Previously, under clause 13 of the Act (which is also covered similarly by Article 23 of the European Data Protection Directive 1995), compensation would not be given in such case unless the claimant could prove damage, usually financial loss.

That was largely down the Johnson v Medical Defence Union case in 2007, where it was held by the court that pecuniary loss must be proven.

However, lawyers say that the Vidal-Hall case has bust that idea wide open, as the three claimants simply had to prove “mere distress” to win the case, regardless whether they had suffered financial loss.

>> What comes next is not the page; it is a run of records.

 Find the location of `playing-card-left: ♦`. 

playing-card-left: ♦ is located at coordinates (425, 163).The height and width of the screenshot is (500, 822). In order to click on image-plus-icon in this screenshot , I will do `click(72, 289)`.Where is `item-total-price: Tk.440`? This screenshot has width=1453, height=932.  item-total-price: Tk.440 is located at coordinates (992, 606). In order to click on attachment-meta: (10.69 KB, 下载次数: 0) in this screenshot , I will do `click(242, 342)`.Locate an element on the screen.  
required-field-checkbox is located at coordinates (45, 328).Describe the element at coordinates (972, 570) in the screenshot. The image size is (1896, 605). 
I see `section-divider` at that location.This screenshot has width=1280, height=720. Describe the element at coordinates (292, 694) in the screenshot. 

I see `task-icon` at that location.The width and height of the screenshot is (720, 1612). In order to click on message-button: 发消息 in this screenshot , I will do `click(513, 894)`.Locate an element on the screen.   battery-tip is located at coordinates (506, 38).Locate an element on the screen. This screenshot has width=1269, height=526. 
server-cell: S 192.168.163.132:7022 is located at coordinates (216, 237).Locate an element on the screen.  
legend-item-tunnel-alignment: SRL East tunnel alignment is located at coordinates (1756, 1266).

One legal professional quipped that companies would now face claimants with a “quivery lip and Paddington Bear faces.”

 “It's a fantastic result for the citizen,” said one attending lawyer.

The ruling also asks the question, as it does with the Google Right To Be Forgotten case, if US-based firms “actually get it” on EU data protection, and demonstrates that court judges are “human are citizens like everybody else” and when they go online, they “don't want to be tracked.”

“This could open the floodgates to data breach compensation claims, especially as breach disclosures (under the EU Generation Data Protection Regulation – Ed) becomes mandatory,” said one lawyer.

The lawyer added that the industry must be realistic about the strength of competition, citing ICO and solicitor interest in this area, and the fact that 10,000 disillusioned people, looking for £1,000 each in “distress”, will result in a pay-out of £1 million.  Bigger claims could result in “astronomical numbers”.

A financial services CIO warned however that we shouldn't be scared by the big numbers, which could “switch off” execs, and said that smaller volume cases were of more concern.

A CISO at a large media organisation admitted that the small claims were more the worry, from consumers not an area where they've had ton focus so much in the past.

“These are not massive claims, but it's the multiplier effect,” he said, adding that companies would increasingly look to avoid court, and settle.

Amar Singh, independent CISO, later told “I am not sure if this will open the floodgates as, often, the damages or pay-outs are quite modest - however it will be interesting to see how many others follow suit based on the anxiety and distress angle. 

“Overall, unless the punishment (and related to this, the awarded damages) is severe many organisations may take a calculated approach of waiting for a few more such cases to go through the courts before making any significant investments to improve their protection for personal data.”

Cordery Compliance commercial lawyer Andre Bywater told us that the case is "likely to open the door for UK Safari users to bring substantial so-called 'class action' against Google."

"It is likely that the UK courts will now see many more cases brought for breaches of the DPA, given that the previous requirement for “pecuniary loss” has been removed," he said.

"Everyone closely involved in issues that involve data protection should not only review their procedures but also update their training and run it again in light of this case."

Stewart Room, a privacy lawyer and partner at PwC, recently penned an open editorial on the same matter, saying, “There are only two necessary ingredients within a recipe for a cyber-security compensation claims culture. First, would-be claimants need to know they have been affected by a cyber-security breach.

“Second, the law needs to allow them to recover damages for simple distress. The law is benevolently gifting us these ingredients. All we need are some enterprising lawyers to stir the pot, and then there will be a feeding frenzy.”

He added: “If Google v. Vidal Hall survives a challenge in the Supreme Court, then controllers everywhere will face a new puzzle: what controls can they ‘operationalise' to reduce distress in the aftermath of a cyber-security incident? This puzzle shines a fresh spotlight on the importance of early incident detection and effective incident response.”

“….Controllers will have to think very hard about the psychology of breach notification and complaints handling, if they are to lower distress to a reasonable level.”